Abebooks has a lot of things going for it. Almost every rare and used book seller ever lists at least a portion of their stock there. So while there is a real wild west of Dudes Selling Books Out Of Their Garage going on, some of the world’s most respectable booksellers also have a presence. A search might yield 150 results, but at least a few of those ought to be from reputable sellers whose research you can trust. The star rating system gives you an idea of who is reputable and who might not be, just as on eBay. You can certainly find the basics of your book on Abebooks: publication date, publisher, edition and binding. If you’re lucky, you’ll get a blurb of what the book is and why it is important.
But is that any use to anyone? I use Abebooks in order to identify books I already posses. So the book is already in front of me – I already know the publisher and binding, and often the date and edition. What I am looking for is to contextualize my edition, to learn what editions came before and after, what might be unique to my edition, or the history of my edition. This information might be in a listing, but more often it isn’t. Further, there’s no guarantee that the information that is listed is correct. And worst, I suspect many sellers also use Abebooks to do their research, and so bad information tends to perpetuate itself as it is copied from listing to listing. Unlike Wikipedia, nobody corrects Abebooks listings. It is more like eBay in this regard -buyer beware.
It’s true that the quality of an Abebooks listing goes up with the price of the book. Someone hoping to sell a $25,000 book is going to be meticulous in their bibliographical description. Does that mean reliability increases with price? In my experience, absolutely not. Here are a couple example from my experience over the last year or so:
“Due diligence” in the case of this book meant “should I let my daughter chew on this”. The Angry Moon by William Sleator is a beautiful children’s book, and mine is in great condition for a book that has been on a shelf for forty years. What does Abebooks tell me? Well, at the bottom end of the spectrum we have the following description from a five-star seller:
Little Brown & Co (Juv Pap). Book Condition: Used – Acceptable. Former Library book. Shows definite wear, and perhaps considerable marking on inside. Price: US$ 42.65
No date or indication if this is the 1st edition. No real information, and what does “perhaps considerable marking on inside” mean? Is there or isn’t there considerable marking? That strikes me as being a really important point.

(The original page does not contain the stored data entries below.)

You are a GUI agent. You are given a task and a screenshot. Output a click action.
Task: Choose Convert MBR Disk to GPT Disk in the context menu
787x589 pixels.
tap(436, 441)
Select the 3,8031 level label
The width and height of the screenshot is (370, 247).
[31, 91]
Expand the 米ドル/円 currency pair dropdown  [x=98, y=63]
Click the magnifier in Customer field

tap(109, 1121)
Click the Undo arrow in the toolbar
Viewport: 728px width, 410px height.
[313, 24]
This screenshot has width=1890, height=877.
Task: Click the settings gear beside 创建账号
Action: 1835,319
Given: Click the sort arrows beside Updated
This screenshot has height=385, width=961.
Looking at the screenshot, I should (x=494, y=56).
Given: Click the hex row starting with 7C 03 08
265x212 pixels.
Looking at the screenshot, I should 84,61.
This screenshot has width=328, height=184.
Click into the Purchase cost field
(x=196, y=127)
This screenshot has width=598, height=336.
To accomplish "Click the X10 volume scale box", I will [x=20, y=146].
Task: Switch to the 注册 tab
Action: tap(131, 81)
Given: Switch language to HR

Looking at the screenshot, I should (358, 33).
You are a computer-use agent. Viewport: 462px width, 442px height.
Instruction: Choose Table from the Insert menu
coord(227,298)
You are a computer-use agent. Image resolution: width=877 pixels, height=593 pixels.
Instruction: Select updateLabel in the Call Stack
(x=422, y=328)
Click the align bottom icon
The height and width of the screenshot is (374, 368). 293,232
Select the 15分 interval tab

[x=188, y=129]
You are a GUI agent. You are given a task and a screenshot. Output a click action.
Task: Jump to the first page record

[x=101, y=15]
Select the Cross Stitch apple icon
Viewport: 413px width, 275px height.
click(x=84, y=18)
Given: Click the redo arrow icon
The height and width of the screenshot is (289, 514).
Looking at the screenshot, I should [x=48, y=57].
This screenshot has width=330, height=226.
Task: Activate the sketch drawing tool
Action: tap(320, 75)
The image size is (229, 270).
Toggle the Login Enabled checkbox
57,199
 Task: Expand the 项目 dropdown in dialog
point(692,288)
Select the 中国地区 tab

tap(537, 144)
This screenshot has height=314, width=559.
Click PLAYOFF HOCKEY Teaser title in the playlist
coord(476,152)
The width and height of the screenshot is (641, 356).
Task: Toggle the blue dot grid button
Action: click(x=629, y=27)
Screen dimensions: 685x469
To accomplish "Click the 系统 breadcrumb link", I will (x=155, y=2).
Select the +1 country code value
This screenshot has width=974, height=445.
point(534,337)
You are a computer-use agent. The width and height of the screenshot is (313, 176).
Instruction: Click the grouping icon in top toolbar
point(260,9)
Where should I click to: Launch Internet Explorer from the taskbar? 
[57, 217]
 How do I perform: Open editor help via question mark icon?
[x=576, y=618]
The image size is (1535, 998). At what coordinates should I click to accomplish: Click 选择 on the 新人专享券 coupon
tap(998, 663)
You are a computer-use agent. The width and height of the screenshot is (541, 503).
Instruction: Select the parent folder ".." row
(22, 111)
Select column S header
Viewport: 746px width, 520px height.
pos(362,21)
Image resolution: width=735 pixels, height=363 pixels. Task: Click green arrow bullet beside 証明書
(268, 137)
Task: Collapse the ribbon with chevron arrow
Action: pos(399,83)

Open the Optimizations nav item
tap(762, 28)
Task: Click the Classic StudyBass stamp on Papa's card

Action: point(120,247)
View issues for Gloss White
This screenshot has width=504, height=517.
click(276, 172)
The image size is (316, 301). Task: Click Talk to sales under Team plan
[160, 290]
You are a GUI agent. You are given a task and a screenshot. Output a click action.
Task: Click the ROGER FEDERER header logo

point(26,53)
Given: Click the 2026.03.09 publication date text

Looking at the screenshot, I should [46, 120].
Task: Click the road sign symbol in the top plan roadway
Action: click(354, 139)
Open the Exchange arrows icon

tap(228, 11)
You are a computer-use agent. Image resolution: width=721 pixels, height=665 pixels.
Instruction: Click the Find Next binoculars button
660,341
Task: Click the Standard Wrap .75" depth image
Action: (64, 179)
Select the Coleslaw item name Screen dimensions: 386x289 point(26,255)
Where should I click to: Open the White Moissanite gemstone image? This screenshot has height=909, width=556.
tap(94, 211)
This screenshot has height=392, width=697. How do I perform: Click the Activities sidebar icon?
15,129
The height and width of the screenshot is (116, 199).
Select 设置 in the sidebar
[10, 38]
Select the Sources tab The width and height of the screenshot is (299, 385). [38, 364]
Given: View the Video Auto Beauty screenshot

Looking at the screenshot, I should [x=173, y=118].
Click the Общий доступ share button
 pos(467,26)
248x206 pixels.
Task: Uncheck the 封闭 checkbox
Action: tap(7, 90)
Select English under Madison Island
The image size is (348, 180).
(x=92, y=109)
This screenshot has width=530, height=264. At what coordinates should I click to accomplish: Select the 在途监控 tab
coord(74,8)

On the upper end of the scale we have the following:
Little Brown & Co. an Atlantic Monthly Press Book, Boston, 1970. Hardcover. Book Condition: Cover okay, contents good. Stated First Edition. Oversized. 45 pp, Blue hardcover. Pages clean & tight. Cover has a few stains, wear to corners (cardboard showing), slightly loose, but all pages sturdy. Though the cover is as described, the pages appear unread. From the copyright page: The original legend which suggested this story was first recorded by Dr. John R. Swanton in Bulletin 39 of the Bureau of American Ethnology, Tllingit Myths and Texts (1909). The illustrations are elaborations on original Tlingit motifs. Price: US$ 260.00
Now we know the date and edition, and a description of the book’s physical dimensions as well as its contents. But here’s an interesting thing: “Stated First Edition” means that the book says it is first edition, but the seller isn’t willing to flat out declare the book the a first edition. Publishers have been known to not omit the “First Edition” identification in subsequent editions or printings. In this book? Who knows? Nobody has bothered to find out if they’ve got a first edition for sure, despite the much higher price tag.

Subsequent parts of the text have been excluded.